## INSTRUCTIONS FOR THE TASK
Search the entries below for the word "green" and copy each line that has it.

## INFORMATION
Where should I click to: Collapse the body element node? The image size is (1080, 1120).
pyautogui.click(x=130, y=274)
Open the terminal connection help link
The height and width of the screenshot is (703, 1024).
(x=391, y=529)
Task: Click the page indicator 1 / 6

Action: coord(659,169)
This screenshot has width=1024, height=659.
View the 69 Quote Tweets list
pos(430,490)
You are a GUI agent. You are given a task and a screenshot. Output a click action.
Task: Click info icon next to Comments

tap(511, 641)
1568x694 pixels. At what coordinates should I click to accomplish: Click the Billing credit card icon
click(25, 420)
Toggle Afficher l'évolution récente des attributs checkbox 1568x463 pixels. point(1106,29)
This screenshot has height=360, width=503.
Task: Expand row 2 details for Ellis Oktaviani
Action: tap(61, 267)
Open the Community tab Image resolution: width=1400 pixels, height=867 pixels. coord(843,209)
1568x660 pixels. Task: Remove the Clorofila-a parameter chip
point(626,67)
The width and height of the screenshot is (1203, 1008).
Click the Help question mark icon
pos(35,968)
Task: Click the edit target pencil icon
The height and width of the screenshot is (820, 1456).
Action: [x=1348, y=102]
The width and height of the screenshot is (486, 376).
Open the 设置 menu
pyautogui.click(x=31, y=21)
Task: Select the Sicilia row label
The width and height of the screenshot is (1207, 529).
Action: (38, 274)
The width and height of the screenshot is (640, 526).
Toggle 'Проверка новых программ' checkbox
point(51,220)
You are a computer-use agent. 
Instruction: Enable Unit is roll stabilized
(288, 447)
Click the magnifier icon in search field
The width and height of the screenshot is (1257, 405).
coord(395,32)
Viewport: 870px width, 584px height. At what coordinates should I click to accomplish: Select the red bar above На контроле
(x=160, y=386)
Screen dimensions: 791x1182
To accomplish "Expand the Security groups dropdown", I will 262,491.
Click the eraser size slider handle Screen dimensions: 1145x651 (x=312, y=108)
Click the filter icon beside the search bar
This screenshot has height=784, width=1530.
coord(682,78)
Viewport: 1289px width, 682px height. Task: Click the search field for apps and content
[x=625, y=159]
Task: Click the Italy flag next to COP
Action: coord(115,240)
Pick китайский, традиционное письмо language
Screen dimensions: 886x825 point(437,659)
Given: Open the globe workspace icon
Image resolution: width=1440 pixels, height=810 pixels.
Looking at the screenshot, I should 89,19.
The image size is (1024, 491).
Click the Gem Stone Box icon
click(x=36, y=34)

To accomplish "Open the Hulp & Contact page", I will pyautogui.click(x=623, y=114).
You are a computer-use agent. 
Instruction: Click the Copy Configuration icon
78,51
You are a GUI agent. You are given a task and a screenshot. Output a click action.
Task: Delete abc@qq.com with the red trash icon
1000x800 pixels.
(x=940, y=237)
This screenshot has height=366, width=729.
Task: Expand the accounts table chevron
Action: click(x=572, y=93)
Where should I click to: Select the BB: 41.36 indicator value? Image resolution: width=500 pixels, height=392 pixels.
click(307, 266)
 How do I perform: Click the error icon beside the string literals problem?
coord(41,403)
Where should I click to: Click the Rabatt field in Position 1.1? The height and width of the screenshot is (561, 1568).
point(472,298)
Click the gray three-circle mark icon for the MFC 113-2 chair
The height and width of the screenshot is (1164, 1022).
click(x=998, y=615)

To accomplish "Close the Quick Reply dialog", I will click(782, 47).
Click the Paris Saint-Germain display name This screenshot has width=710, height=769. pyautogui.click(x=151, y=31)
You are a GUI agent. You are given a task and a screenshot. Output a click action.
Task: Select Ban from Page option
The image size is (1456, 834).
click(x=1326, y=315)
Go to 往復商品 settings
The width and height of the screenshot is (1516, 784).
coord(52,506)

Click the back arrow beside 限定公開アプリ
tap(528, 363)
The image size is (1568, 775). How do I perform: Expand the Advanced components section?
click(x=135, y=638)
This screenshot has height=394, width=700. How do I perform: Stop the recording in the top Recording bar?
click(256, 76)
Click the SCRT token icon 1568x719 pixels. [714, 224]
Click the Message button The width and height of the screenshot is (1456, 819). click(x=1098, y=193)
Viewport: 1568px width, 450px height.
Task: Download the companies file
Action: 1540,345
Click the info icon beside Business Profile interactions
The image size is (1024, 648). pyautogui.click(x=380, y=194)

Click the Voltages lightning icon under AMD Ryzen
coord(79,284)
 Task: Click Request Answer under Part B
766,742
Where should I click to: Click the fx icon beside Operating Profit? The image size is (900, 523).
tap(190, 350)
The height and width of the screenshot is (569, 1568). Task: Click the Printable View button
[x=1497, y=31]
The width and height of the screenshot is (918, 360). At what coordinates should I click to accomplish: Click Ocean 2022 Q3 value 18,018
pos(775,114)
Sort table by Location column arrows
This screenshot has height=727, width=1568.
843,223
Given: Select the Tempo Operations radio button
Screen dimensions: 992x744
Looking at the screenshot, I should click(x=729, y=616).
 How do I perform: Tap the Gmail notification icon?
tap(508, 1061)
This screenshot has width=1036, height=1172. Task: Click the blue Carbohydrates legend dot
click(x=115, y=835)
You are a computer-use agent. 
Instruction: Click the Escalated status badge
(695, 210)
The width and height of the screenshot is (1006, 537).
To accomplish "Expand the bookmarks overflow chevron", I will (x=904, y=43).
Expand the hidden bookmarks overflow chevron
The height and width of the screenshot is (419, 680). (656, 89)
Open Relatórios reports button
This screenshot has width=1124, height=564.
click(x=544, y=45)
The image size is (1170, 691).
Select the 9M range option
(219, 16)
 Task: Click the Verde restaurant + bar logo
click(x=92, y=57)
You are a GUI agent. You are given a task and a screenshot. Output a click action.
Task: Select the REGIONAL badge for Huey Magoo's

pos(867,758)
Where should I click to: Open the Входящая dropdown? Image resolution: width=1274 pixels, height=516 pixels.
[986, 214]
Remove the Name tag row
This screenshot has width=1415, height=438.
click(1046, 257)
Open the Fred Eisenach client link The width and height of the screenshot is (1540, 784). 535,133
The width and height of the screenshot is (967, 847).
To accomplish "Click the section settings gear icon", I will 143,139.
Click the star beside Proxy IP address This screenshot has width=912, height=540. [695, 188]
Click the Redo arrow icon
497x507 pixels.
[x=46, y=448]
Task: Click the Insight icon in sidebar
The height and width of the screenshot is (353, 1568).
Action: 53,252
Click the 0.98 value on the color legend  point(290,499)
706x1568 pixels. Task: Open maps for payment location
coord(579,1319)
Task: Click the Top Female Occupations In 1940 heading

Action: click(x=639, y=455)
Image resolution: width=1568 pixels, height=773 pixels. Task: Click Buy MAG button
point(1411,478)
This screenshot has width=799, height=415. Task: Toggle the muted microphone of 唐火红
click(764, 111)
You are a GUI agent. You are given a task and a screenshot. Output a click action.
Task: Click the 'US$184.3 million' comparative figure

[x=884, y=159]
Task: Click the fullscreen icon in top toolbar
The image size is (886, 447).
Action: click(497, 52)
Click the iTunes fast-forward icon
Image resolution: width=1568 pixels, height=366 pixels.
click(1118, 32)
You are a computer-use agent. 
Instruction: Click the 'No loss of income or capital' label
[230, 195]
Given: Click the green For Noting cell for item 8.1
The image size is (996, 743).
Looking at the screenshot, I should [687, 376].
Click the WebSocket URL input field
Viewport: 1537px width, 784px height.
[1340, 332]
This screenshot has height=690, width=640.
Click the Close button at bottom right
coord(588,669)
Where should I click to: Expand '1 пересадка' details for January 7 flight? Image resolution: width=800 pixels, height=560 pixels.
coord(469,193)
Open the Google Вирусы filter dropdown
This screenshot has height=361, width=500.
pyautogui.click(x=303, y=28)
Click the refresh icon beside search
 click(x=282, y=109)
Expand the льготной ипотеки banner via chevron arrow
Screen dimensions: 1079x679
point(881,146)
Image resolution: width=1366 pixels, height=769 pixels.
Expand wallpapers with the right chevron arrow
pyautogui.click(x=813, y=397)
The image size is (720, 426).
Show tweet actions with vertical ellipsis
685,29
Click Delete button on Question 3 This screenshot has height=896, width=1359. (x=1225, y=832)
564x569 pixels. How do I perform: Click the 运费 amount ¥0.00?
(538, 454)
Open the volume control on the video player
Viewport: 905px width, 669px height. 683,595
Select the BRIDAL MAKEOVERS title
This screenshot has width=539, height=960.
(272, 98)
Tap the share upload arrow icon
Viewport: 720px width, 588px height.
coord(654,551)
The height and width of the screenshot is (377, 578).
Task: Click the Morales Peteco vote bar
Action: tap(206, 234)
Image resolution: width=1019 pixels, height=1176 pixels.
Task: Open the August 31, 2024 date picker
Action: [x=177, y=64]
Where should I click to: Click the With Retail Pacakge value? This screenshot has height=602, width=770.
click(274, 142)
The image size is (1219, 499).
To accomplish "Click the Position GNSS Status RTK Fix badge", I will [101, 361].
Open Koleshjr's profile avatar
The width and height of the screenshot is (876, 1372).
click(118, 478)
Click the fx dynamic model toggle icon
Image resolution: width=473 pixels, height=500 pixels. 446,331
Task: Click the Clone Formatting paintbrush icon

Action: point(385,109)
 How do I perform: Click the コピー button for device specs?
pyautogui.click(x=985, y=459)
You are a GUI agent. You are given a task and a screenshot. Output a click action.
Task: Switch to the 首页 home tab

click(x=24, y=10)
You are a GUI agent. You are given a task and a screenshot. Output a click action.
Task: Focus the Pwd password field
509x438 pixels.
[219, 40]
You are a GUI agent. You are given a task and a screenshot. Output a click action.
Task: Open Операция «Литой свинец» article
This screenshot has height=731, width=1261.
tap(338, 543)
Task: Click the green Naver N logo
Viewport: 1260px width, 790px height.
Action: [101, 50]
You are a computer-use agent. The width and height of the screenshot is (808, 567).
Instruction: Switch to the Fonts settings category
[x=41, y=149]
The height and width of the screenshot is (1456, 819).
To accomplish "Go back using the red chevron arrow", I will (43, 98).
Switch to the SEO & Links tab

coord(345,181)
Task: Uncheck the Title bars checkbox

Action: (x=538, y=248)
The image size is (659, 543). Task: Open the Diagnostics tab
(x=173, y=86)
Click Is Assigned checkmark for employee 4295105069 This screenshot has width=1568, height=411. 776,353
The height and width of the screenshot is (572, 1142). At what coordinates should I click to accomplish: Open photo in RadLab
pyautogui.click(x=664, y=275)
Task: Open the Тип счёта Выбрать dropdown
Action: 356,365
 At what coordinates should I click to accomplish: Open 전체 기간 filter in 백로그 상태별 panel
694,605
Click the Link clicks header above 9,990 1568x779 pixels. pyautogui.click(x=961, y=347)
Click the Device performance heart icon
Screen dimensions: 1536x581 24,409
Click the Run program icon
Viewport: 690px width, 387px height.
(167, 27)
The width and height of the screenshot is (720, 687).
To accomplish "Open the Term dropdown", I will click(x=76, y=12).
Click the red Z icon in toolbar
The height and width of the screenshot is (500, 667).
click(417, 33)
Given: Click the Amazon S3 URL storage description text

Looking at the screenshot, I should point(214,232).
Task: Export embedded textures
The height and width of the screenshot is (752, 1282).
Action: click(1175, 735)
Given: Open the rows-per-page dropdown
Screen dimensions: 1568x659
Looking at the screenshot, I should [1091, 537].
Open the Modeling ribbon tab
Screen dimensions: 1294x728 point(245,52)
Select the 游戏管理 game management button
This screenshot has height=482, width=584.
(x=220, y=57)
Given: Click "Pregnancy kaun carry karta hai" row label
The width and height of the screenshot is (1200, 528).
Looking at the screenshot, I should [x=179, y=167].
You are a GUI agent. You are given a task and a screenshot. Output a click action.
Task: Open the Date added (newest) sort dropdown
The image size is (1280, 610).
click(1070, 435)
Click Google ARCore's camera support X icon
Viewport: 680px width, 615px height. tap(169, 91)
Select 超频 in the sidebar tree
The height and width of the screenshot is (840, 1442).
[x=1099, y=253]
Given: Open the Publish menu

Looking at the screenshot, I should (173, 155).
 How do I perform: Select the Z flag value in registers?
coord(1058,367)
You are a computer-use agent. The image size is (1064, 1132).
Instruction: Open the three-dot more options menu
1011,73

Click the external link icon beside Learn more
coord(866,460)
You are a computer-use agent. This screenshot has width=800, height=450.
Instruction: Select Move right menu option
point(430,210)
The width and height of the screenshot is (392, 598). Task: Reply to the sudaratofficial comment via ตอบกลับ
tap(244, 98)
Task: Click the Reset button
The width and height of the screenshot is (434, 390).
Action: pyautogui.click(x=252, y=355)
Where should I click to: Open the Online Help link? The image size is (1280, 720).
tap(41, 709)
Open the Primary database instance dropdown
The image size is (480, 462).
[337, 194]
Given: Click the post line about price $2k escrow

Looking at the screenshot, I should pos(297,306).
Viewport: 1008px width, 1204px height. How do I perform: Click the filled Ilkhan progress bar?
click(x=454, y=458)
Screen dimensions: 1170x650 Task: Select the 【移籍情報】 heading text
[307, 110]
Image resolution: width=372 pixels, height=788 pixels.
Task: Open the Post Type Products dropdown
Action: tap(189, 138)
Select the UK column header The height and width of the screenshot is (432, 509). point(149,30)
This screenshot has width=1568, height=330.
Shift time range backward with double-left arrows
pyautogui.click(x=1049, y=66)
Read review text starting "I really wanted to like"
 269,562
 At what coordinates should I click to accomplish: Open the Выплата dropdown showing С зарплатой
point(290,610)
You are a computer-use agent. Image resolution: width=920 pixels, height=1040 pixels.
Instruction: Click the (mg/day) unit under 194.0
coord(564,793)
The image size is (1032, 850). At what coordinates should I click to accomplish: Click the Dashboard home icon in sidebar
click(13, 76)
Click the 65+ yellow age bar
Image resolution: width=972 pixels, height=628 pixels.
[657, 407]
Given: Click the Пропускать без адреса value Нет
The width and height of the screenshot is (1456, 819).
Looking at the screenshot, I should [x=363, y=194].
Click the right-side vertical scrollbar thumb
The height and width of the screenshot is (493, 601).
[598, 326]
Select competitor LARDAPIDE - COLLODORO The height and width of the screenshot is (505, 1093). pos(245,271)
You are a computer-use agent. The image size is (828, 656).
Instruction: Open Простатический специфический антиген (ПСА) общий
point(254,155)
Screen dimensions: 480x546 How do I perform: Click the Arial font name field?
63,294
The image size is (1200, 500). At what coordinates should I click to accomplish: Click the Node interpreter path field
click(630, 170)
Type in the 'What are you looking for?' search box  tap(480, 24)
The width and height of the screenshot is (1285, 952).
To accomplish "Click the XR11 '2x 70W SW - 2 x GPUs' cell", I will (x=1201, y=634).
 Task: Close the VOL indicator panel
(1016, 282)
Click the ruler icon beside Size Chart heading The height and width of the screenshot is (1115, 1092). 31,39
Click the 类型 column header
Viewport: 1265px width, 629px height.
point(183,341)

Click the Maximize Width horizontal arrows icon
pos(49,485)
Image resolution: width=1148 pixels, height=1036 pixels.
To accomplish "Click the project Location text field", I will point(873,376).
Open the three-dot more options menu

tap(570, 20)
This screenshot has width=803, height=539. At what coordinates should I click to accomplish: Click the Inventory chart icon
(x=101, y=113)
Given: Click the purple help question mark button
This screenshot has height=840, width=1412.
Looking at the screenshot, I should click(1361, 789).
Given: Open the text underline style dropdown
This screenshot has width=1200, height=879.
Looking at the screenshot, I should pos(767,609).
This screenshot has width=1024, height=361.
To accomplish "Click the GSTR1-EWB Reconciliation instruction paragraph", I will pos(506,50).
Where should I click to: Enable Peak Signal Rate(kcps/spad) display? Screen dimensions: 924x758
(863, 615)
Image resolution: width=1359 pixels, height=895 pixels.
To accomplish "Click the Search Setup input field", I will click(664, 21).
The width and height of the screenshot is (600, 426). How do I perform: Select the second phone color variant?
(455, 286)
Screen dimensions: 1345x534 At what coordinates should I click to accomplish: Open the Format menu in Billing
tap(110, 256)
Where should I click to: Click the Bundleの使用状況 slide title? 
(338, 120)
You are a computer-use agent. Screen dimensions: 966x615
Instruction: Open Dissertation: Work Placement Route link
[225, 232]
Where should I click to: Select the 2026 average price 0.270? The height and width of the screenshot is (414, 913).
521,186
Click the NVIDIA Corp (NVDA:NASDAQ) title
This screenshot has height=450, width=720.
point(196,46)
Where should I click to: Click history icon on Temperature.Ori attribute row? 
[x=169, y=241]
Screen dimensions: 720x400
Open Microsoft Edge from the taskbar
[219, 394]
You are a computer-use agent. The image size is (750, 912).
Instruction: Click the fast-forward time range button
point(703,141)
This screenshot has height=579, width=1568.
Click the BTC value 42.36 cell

## RESPONSE TO THIS EXERCISE
Given: Click the green For Noting cell for item 8.1
Task: Click the green Naver N logo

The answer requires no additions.